Pirate Couple Caught Uploading
Although it probably wouldn’t shy away from the opportunity, BREIN tends not to chase down casual pirates. The group is more interested in making a difference where it really counts, i.e removing pirate sites and their uploaders from the ecosystem. In a case dating back to 2018, BREIN focused on a torrent site and eliminated both.
According to BREIN, the site was small but persistent, offering movies, TV shows, ebooks and games for download. BREIN identified three people involved in the site, including the site’s administrators, a middle-aged married couple.
Since all three were out of work, BREIN adjusted its settlement offer accordingly. The couple agreed to pay 2,500 euros but also signed an agreement that detailed the consequences should they return to their old ways.
Pirate Couple Caught Uploading Again
BREIN references a married couple in an announcement published today. The man and woman signed an abstention agreement back in 2018, just like the couple mentioned above. While the anti-piracy group rarely identifies infringers by name, uploading cases involving married couples are rare, particularly given the timeframe.
BREIN reports that during an investigation into various sites illegally offering movies, TV shows, music, ebooks and games, information came to light that various aliases responsible for thousands of illegal uploads belonged to a couple with whom BREIN had previously settled. As a result, BREIN determined that the terms of their settlement agreement had been breached.
“Despite their promise in the 2018 abstention statement, they had secretly continued their illegal uploads, hiding with the help of those involved in the illegal websites,” BREIN explains.
“It has now been agreed with them that they will pay 16,200 euros and, in the event of non-payment, will immediately owe 55,000 euros.”
Using the 2,500 euro settlement figure cited by BREIN in 2018, 16,200 euros represents a six-fold increase for a second offense and breach of the original settlement terms. With the amount for non-payment more than three times the amount now owed, any additional infringement will result in significant additional penalties.

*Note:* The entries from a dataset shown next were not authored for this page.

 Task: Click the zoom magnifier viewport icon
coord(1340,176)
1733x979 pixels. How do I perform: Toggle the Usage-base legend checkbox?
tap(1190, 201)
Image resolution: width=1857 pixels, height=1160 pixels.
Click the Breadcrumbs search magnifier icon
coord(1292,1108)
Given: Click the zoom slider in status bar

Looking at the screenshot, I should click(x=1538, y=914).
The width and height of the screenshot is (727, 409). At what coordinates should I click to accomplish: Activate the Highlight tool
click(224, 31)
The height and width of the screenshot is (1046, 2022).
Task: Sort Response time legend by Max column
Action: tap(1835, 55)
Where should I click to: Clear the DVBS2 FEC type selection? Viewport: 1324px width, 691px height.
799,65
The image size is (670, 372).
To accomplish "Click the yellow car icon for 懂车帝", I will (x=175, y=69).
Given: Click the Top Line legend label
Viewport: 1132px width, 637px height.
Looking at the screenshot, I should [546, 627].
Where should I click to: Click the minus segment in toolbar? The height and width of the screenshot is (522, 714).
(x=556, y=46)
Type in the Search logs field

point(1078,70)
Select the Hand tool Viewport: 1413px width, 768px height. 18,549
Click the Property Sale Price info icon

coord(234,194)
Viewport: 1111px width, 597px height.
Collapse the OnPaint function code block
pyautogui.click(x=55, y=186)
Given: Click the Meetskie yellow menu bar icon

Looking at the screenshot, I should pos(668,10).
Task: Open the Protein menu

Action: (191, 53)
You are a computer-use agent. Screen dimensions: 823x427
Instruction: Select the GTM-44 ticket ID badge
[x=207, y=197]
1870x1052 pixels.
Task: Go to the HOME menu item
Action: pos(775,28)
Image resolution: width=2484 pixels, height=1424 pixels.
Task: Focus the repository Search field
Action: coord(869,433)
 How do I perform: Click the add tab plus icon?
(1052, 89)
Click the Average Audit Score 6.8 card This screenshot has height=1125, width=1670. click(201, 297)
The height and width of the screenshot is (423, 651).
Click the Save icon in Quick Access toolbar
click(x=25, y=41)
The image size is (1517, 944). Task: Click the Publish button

According to BREIN, any future infringement carries a penalty of 5,000 euros per day or the same amount per infringement. Since this type of penalty is instantly enforceable, a visit from a bailiff could happen sooner rather than later.
Unintended Personal Consequences
BREIN notes that the married couple at the center of the case are no longer a pair. Marriages can collapse for any number of reasons and usually more than just one, but the suggestion is that being found in breach of the agreement didn’t help at all.
That information might sound overly personal, but it’s highly relevant to the case.
BREIN doesn’t go into additional detail, but since the man and woman signed an agreement together and are confirmed as jointly and severally liable, even when separated they must pay the full amount jointly, or face liability for the full amount individually. That’s obviously not ideal under the circumstances.
That raises the speculative question of whether one or both breached the original agreement to abstain from illegal uploading. Even if only one breached the agreement, both are still liable. It’s not hard to imagine a scenario like that being even more controversial.